Orgyen Tobgyal Rinpoche, also called Tulku Ugyen Topgyal, is a Tibetan Buddhist lama who was born in Kham in Eastern Tibet in 1951, living in exile in India.

== Life ==
Orgyen Tobgyal Rinpoche, born in 1951 in Riwoche in Kham, Eastern Tibet is the eldest son of the 3rd Neten Chokling Rinpoche. He has 3 younger brothers: Jamyang Gyaltsen, Khyentse Yeshe Rinpoche, and Dzigar Kongtrul Rinpoche and one sister. By 1959, he left Tibet with his parents and oldest brother and went to Sikkim, where they lived for few years. In 1967, his father, the 3rd Neten Chokling Rinpoche began the construction of a Tibetan settlement in Bir, Himachal Pradesh, North East India, and died in India in 1973 right after a car accident.

Orgyen Tobgyal Rinpoche then took over the care of the monastery in Bir.
His father's reincarnation, Neten Chokling was born August 10, 1973, in a modest family in Wandipodzong, in Bhutan, and was recognized by the 16th Karmapa as well as by Dilgo Khyentse Rinpoche. At the age of 7, he was taken to the monastery of his predecessor in Bir.

Orgyen Tobgyal Rinpoche was one of the teachers of the young reincarnation of his father, and in 2004 he passed over the full responsibility of the monastery to Neten Chokling.

Orgyen Tobgyal Rinpoche received transmissions of Buddhist teachings from Dzongsar Khyentse Chökyi Lodrö and from Dilgo Khyentse Rinpoche, with whom he went to the West. He first taught in Dordogne, France, at Chanteloube, which is the centre of the six sons and daughters of Kangyur Rinpoche.

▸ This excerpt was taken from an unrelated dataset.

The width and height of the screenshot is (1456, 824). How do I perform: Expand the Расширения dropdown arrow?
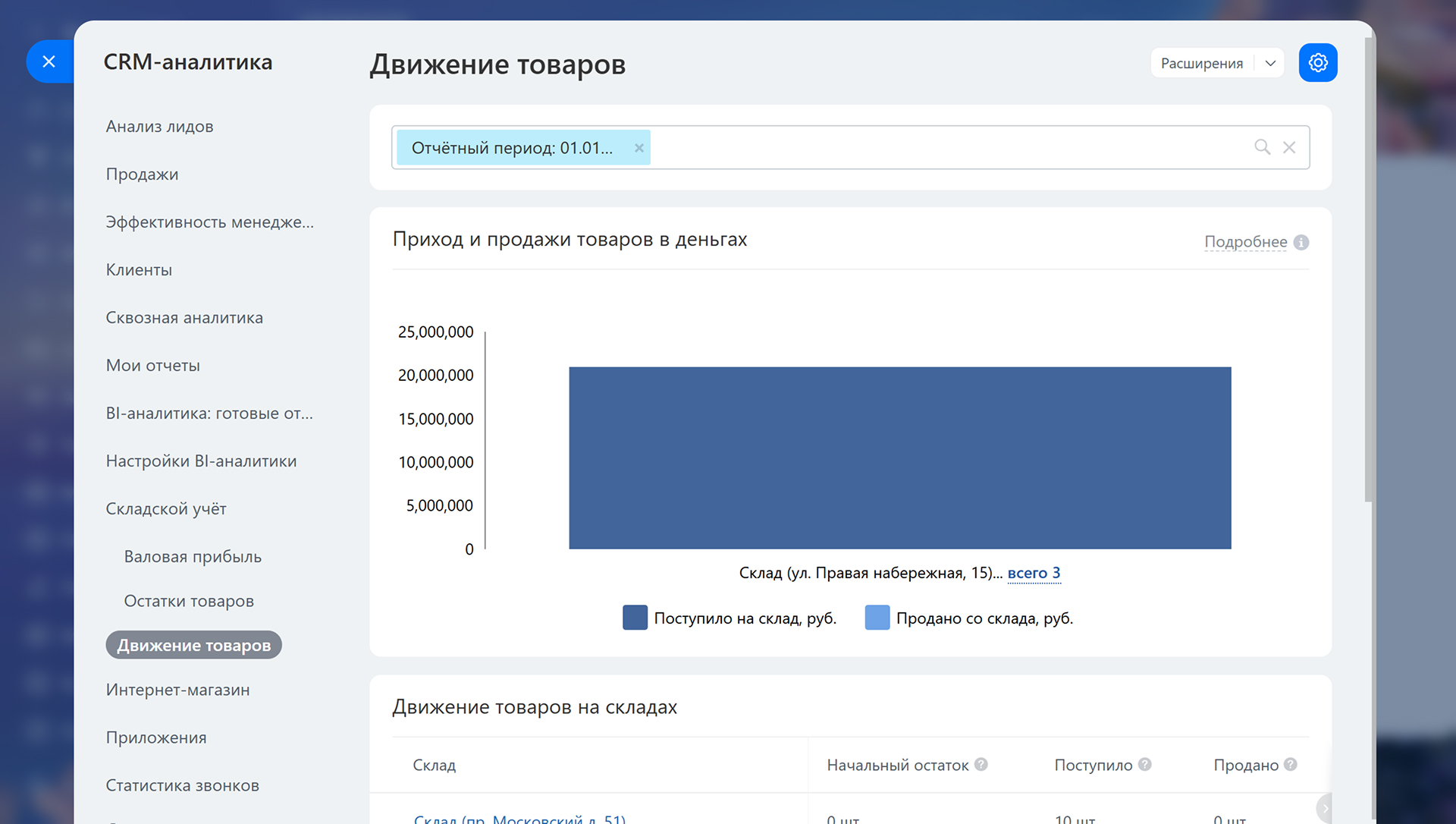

Between 2004 and 2006 Orgyen Tobgyal Rinpoche visited Tibet twice to rebuild Neten Gön, the monastery of his father Neten Chokling.

Orgyen Tobgyal Rinpoche was a Member of the Tibetan Parliament for the region of Kham from 1994 to 1996 and was reelected in 2001 and 2006 to the 13th and the 14th Parliament in exile.